Roy talked about his forebears, growing up in Gary (Cudahy, Tolleston, Brunswick, and Junedale), racial tensions during the late 1960s, attending IUN, becoming the first Latino state trooper, overcoming Guillain-Barré syndrome, and recently returning to his alma mater Valparaiso Law School to speak to minority students.  Roy’s first visit to Valparaiso was one summer to go shopping when as a teenager he was picking crops with his mother’s family, who were migrant workers up from Texas.  Also on the program was city official Ben Clement, author of “Giants on My Shoulder,” about Frank Steele, George Foreman’s sparring partner prior to the “Rumble in the Jungle” against challenger Muhammad Ali.  Fired after he got the best of the champ, Steele then gave pointers to Ali that helped him win the contest.
                                   above, Jimbo, Barbara Cope, and Roy Dominguez; below, Roy and Mrs, Brown
Afterwards I got Sheriff Dominguez and Mrs. Brown, his Ivanhoe art teacher, to pose for a photo on Barbara Cope’s smart phone, then had a student take a shot of Barbara and the two of us. Son Garrett, Jr., helped get them sent to my email address. 

On the cover of Rolling Stone is President Obama, interviewed by historian Douglas Brinkley, who labeled him the Progressive Firewall – the last line of defense in preventing America’s hard-won social contract from being defunded into oblivion.  Consequences of his defeat could include another Middle East war, disastrous Wall Street deregulation, ecological disaster, and the reversal of Roe v. Wade.  So the in this election stakes are high.

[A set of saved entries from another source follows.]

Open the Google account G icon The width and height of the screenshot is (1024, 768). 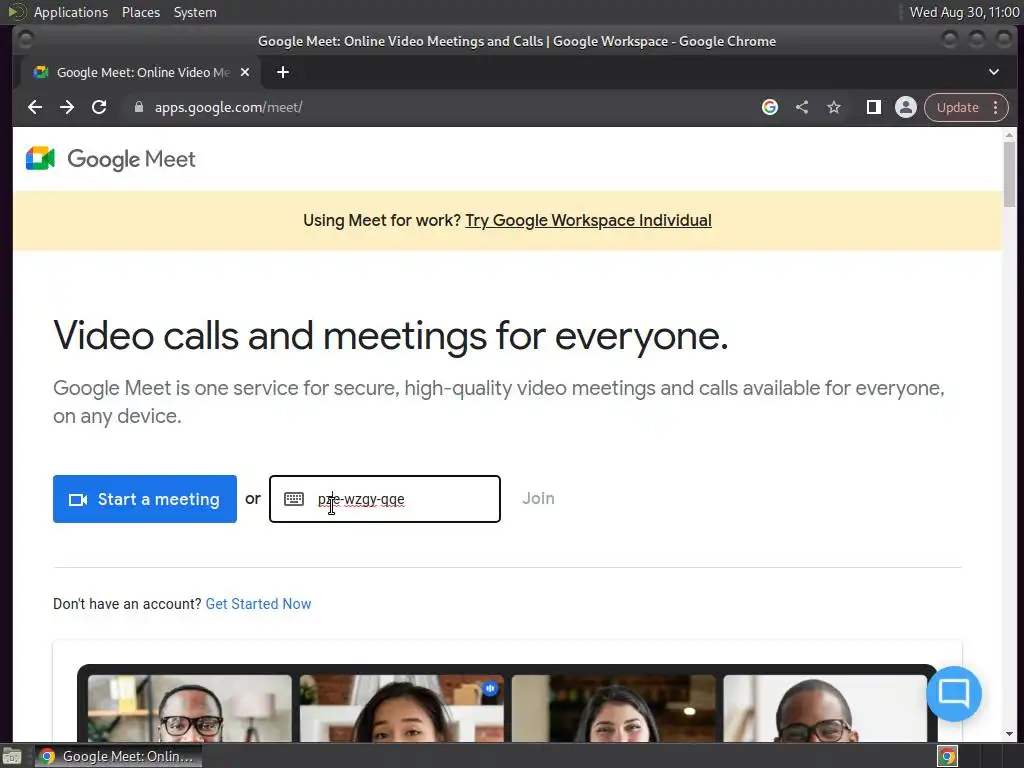click(770, 107)
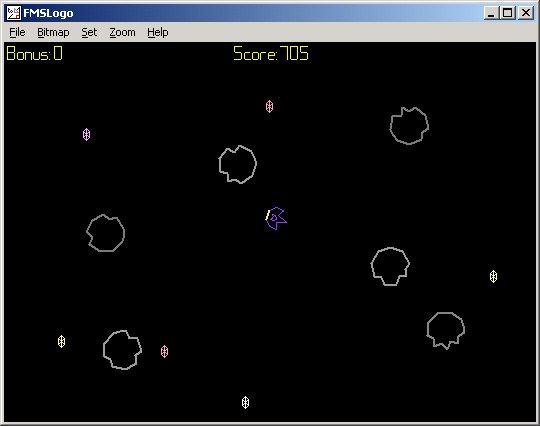Click the FMSLogo title bar icon
Screen dimensions: 540x426
[14, 13]
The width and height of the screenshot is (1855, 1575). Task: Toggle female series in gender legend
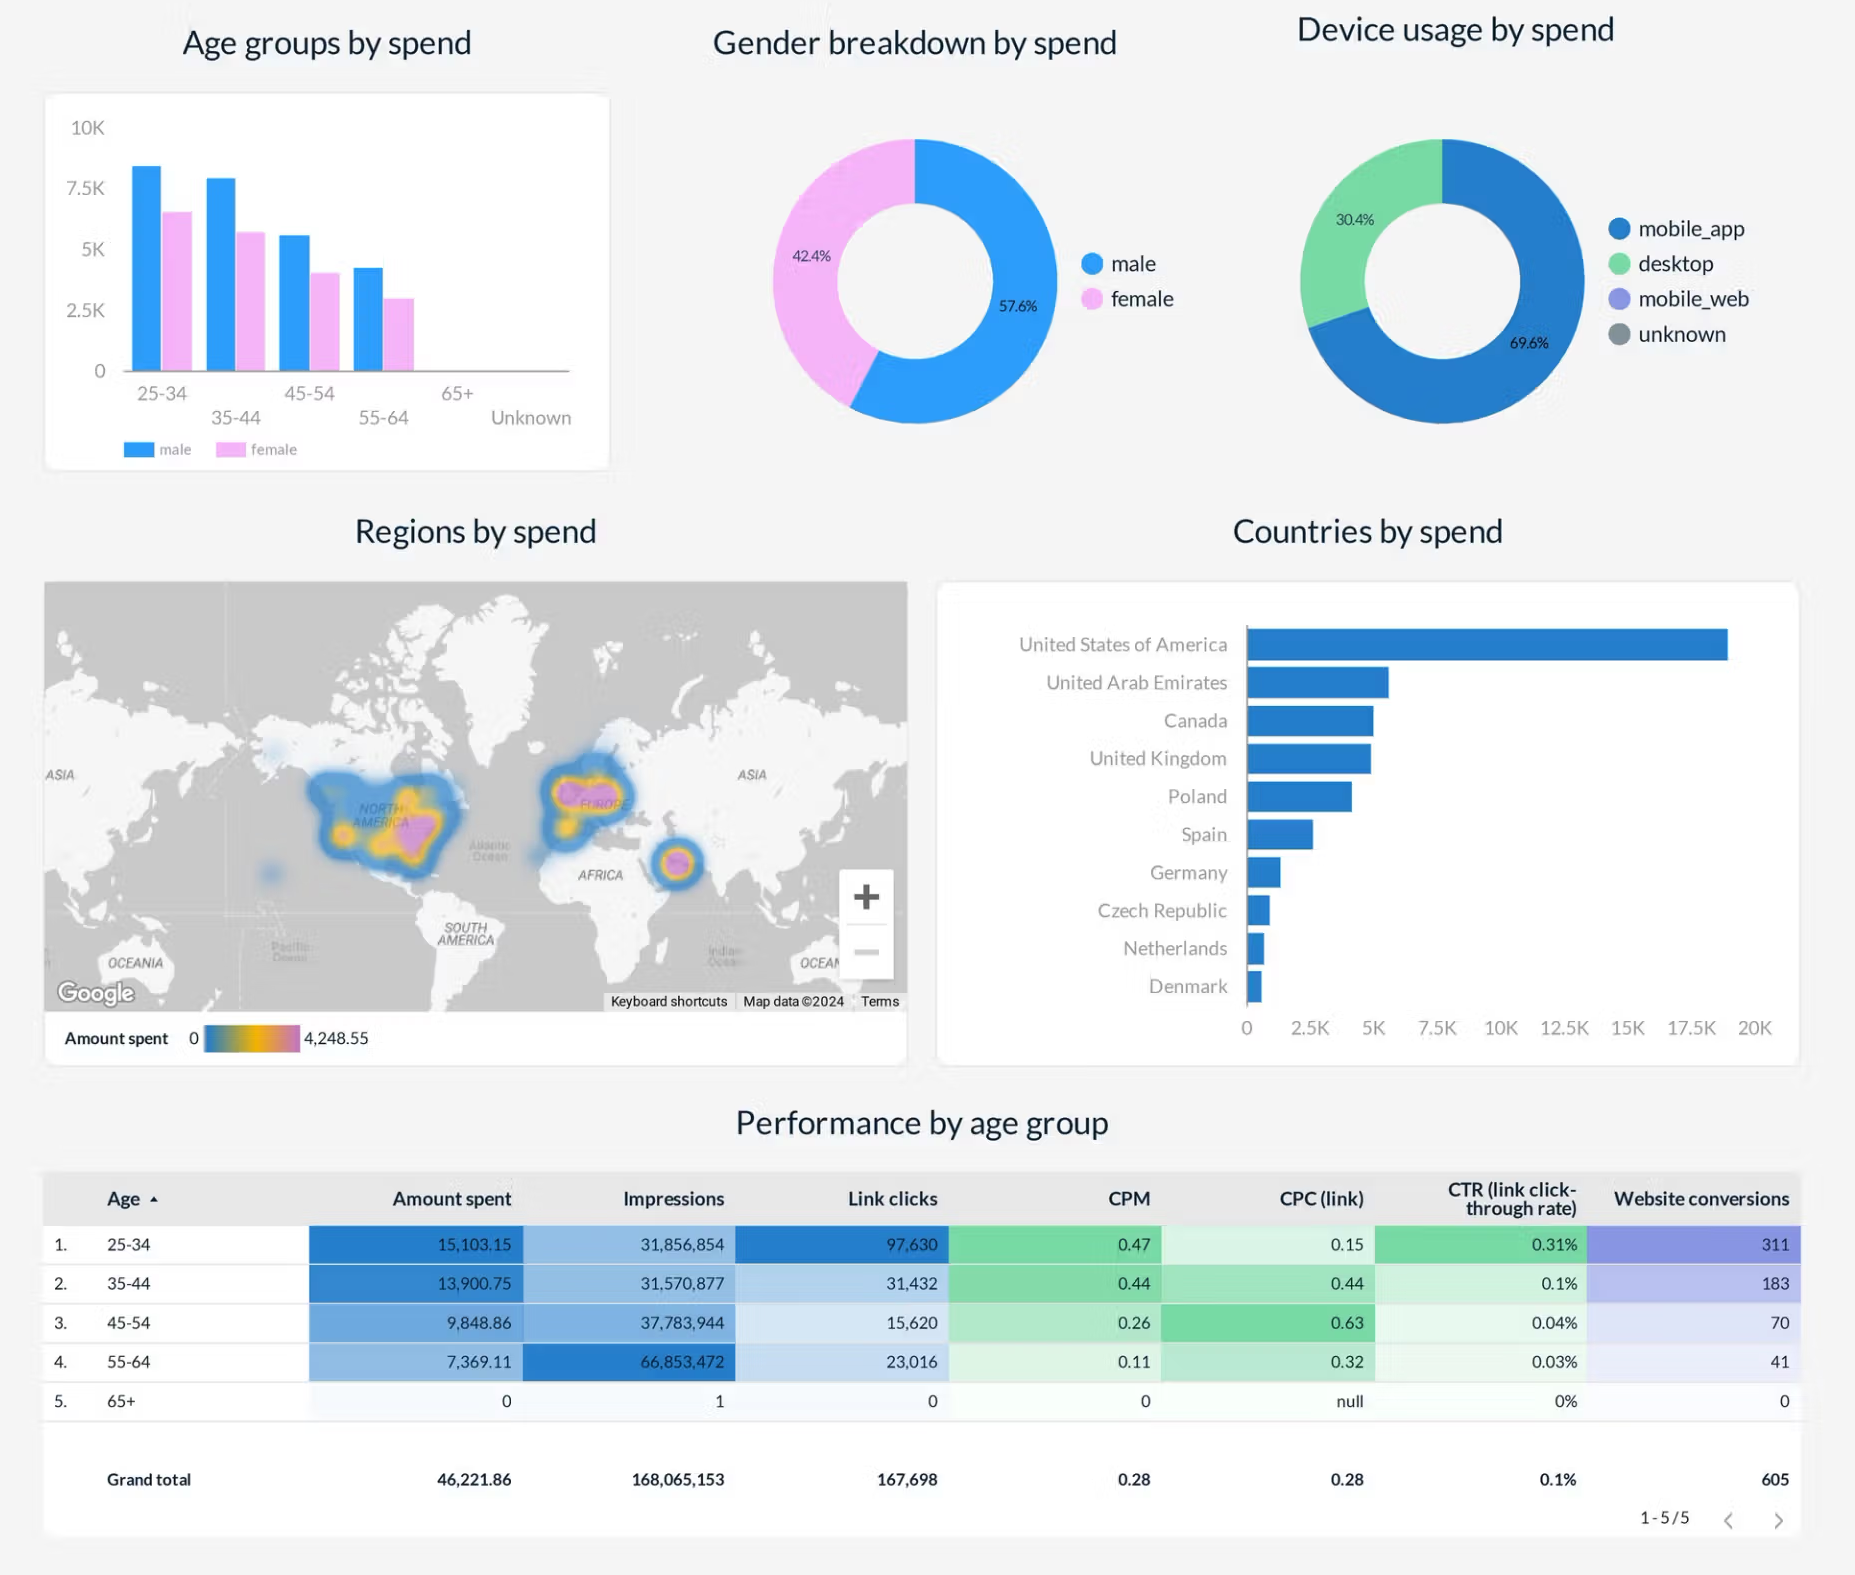(1128, 299)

With the weather in the high 70s I stripped down to a “World’s Greatest Grandpa” t-shirt, inspiring a quip from Vice Chancellor Malik when he ran into me returning easels to TerryAnn Defenser.  It took me a moment to realize what he was talking about.

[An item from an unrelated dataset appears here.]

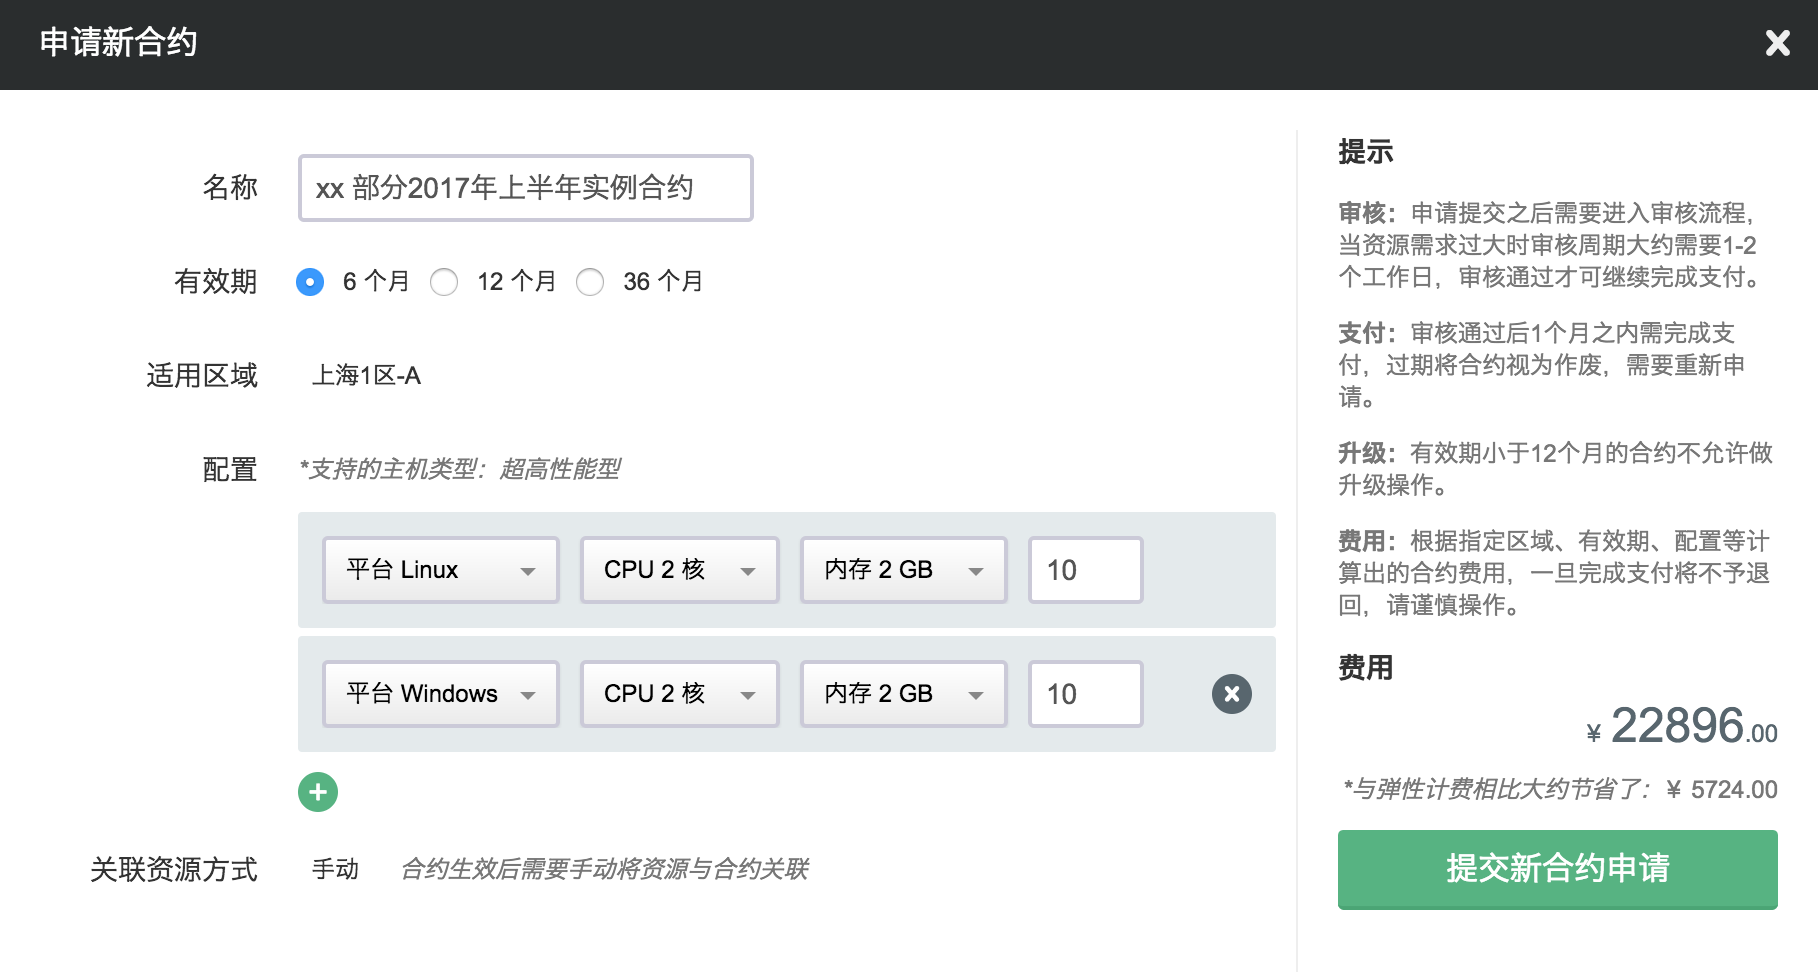
Task: Open the 平台 Windows dropdown
Action: 440,694
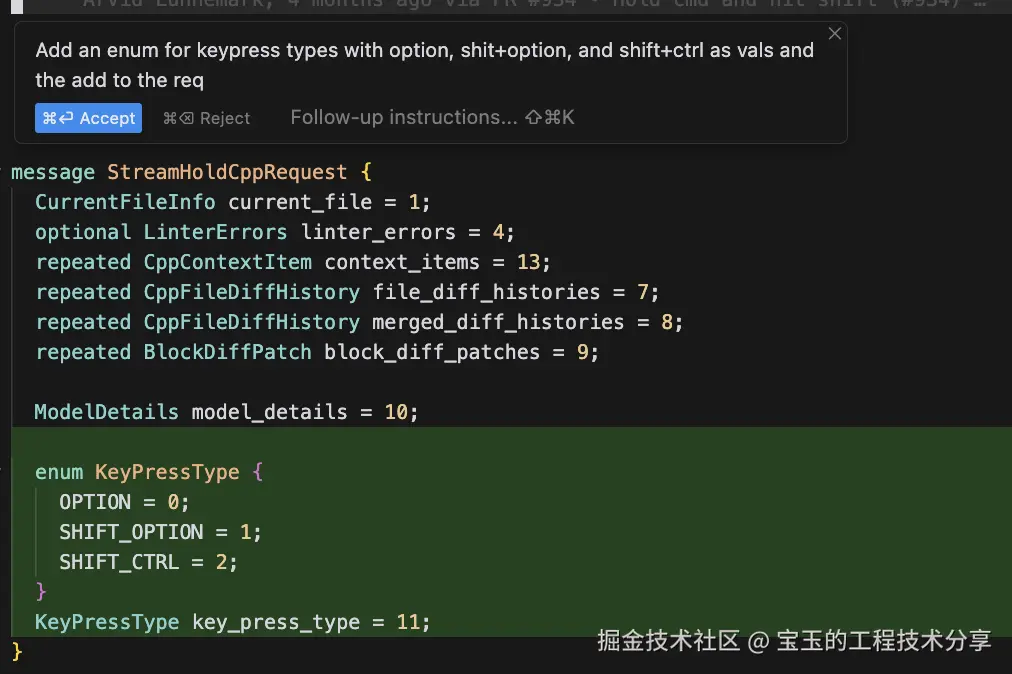Select the CurrentFileInfo type identifier

(125, 202)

I’ve been in contact with IUN alum and kids’ lit author Donna Rae Rendina about the December 8 PopUp Art event at Lake Street Gallery.  She’ll bring copies of “The Golden Leaf” and inquired: “I usually have my characters with me in costume.  Is that something I could do?”  I replied, “Characters in costume would be fine.”  In “Valor” Roy talks about the Rendina brothers being ushers at Holy Rosary Church when he was a kid and that these” scary physical specimens” would demand instant respect when they’d say, “Hey boys, sit here and be quiet.”

Eighty five years ago Franklin Pierce Admas, whose witty newspaper columns, written in diary form, appealed to New York and Chicago sophisticates, wrote of having a new radio set installed and not having any idea how it worked, as was the case with his electric lights or telephone.  He found the advertising, in his words, “pretentious and silly, as when one man spoke many times of the slogan of a company being “You might as well have the best.”  He wondered how many conferences it took to come up with that bromide.

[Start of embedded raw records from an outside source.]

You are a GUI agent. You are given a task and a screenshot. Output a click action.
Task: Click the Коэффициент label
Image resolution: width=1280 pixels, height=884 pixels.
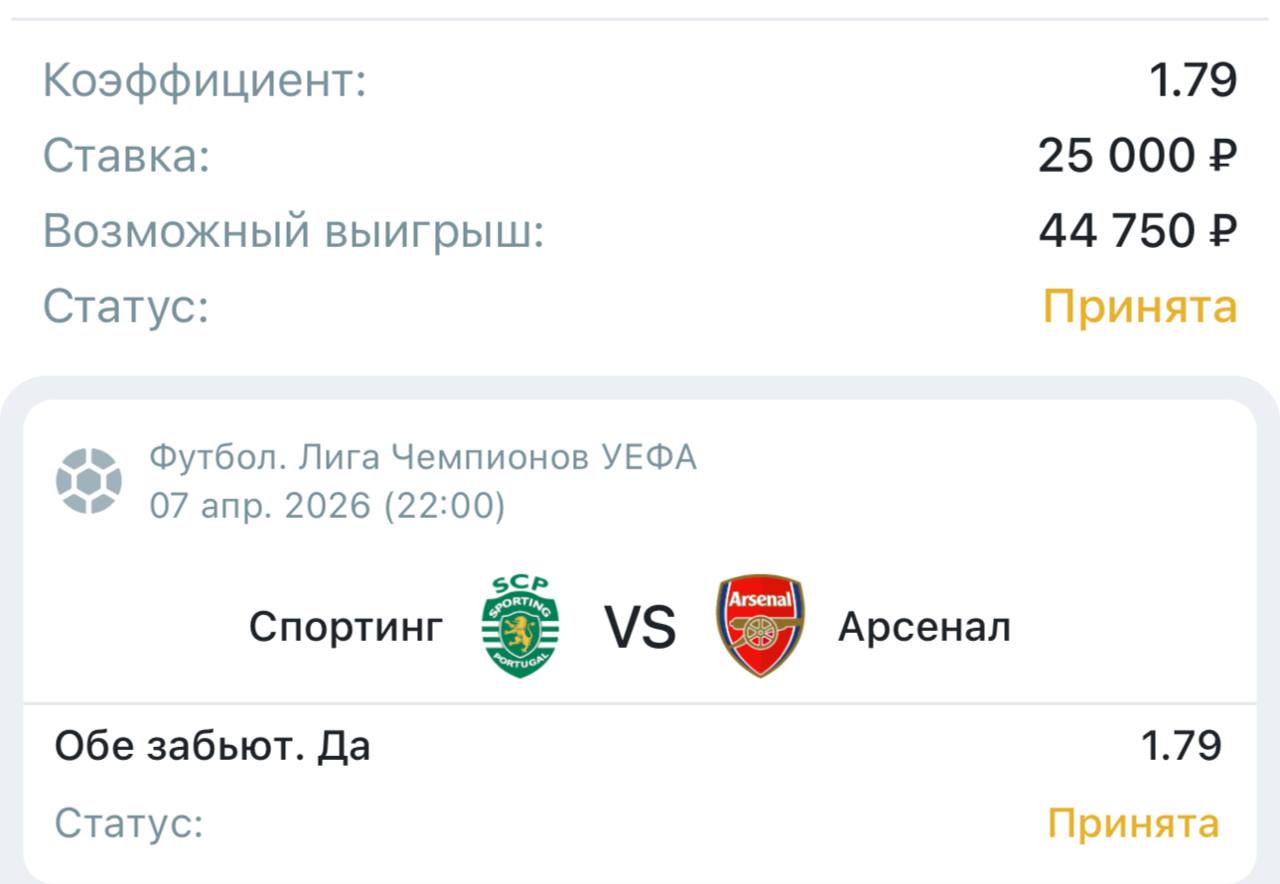tap(205, 82)
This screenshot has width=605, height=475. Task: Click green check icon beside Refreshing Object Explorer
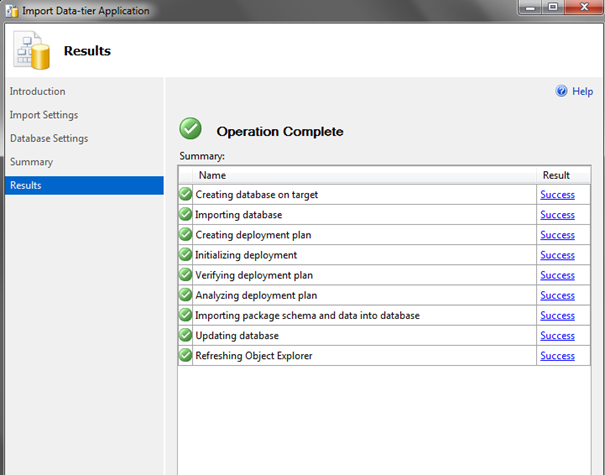click(x=186, y=355)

In bowling the Engineers won an exciting game when Melvin Nelson doubled in the tenth.  I discussed my upcoming Hobart talk with Jim Fowble, whose father Don’s reminisces I plan to make use of.  Game one of the World Series was such a rout I tuned in a documentary about Ethel Kennedy.  When husband Bobby was Attorney General, she and the kids liked to visit the shooting range in the basement of the FBI building.  Spotting a Suggestion box, Ethel wrote, “Get a new director.”  Director J. Edgar Hoover hated RFK and vice versa.